Campagne électorale 2014 : la vitalité des cégeps intimement liée à celle des régions

Et voilà, c’est parti, le Québec est en campagne électorale depuis mercredi dernier. Dans les jours et les semaines qui vont suivre, les différents partis dévoileront les différents éléments de leurs plateformes électorales respectives. On sait déjà que les thèmes de l’identité et de l’économie ont toutes les chances de tenir le haut du pavé d’ici au 7 avril, jour du scrutin. Mais il ne faudrait surtout pas que la mise en avant de ces thèmes par les divers partis occulte d’autres enjeux qui sont au moins tout aussi importants pour la population québécoise, comme la santé et, bien sûr, l’éducation.

Le parti qui formera le prochain gouvernement du Québec aura donc l’obligation de prendre en compte les priorités du réseau collégial public, fort de ses 48 établissements d’enseignement supérieur répartis sur l’ensemble du territoire québécois. À ce titre, la vitalité des cégeps comme moyen de préserver celle des régions est un enjeu de première importance pour la Fédération des cégeps comme pour le Québec tout entier, un enjeu qui touche aussi bien le domaine de l’éducation que celui de l’économie.

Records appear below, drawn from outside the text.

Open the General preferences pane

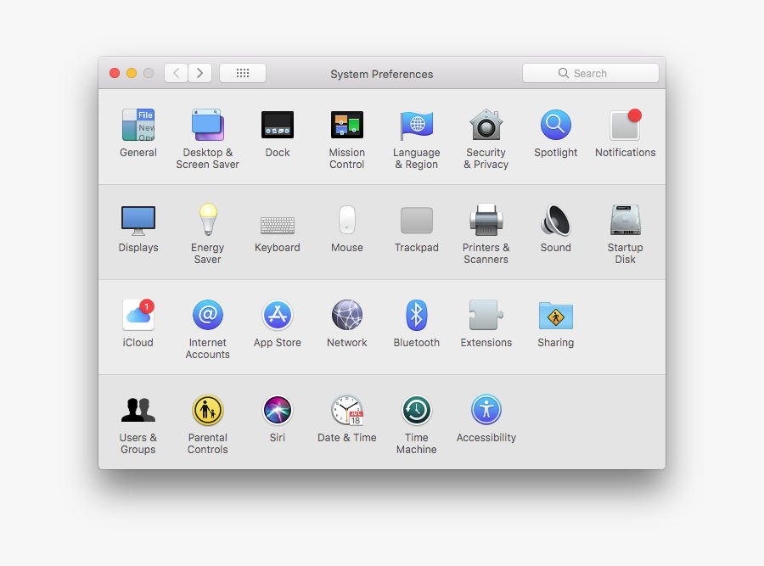click(138, 126)
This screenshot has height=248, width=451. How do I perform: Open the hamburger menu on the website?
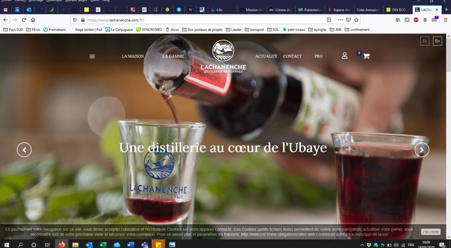(92, 56)
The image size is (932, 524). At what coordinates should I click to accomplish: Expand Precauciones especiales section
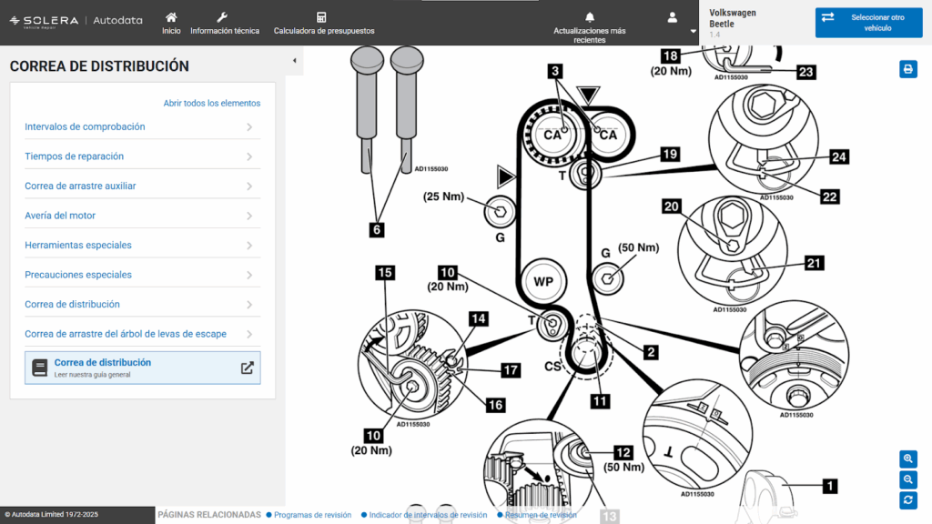pyautogui.click(x=141, y=275)
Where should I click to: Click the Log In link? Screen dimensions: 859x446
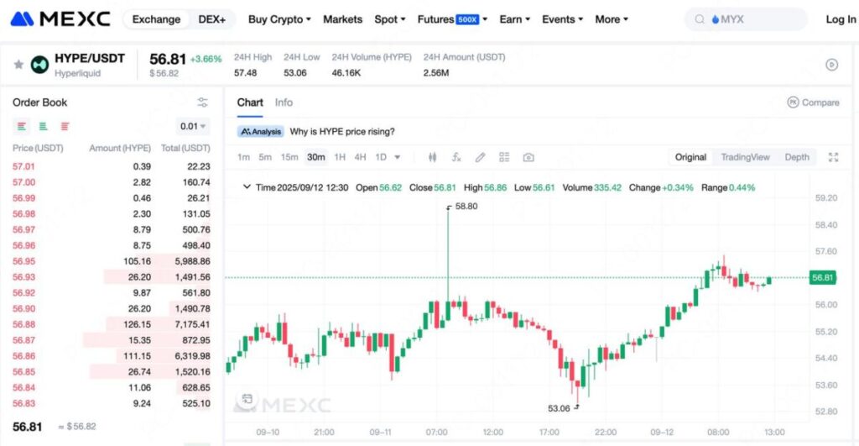coord(840,18)
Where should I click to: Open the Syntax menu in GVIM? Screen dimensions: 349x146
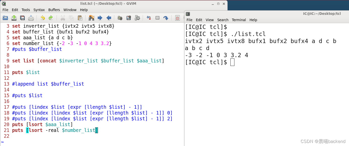(39, 10)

Comme chacun sait, dans chaque région du Québec, le cégep est un lieu de formation qui ouvre l’accès aux études supérieures. C’est aussi un pôle sportif et culturel, un lieu de recherche et de transfert technologique qui contribue à l’essor des PME, et donc un acteur socioéconomique solidement enraciné dans son milieu. Or, que ce soit en raison du déclin démographique ou de l’exode des jeunes vers les grands centres, plusieurs régions seront aux prises avec une décroissance de leur population collégiale au cours des prochaines années. Cela devrait se traduire par une perte d’environ 26 500 étudiants au sein du réseau collégial d’ici 2020, selon les prévisions du ministère de l’Éducation, du Loisir et du Sport. Cette situation n’est pas sans conséquence pour nombre de collèges qui, financés sur la base du nombre d’étudiants, risquent de devoir fermer certains programmes d’études par insuffisance de moyens et d’étudiants.

Toutefois, comme le dit le vieil adage, mieux vaut prévenir que guérir et certaines mesures peuvent être prises rapidement par le prochain gouvernement pour en atténuer les effets et ainsi préserver l’accessibilité aux études collégiales dans ces régions. En voici deux exemples concrets :

  • intensifier le recrutement d’étudiants internationaux en région en rétablissant le Programme de l’internationalisation de l’éducation québécoise (PIEQ) voué au soutien des démarches de recrutement d’étudiants à l’étranger ;
  • mettre en place un programme de bourses totalisant 1,5 M$ par année pour favoriser la mobilité étudiante d’environ 500 étudiants provenant des centres urbains et de l’international vers les cégeps affectés par la baisse démographique en région.

Évidemment, bien d’autres enjeux liés au réseau collégial demandent tout aussi urgemment une réflexion et des actions, notamment la stabilité financière des établissements, le financement de la formation continue, la recherche collégiale et l’encadrement de la démocratie étudiante. J’aurai l’occasion de revenir sur certains d’entre eux d’ici la fin de la présente campagne électorale.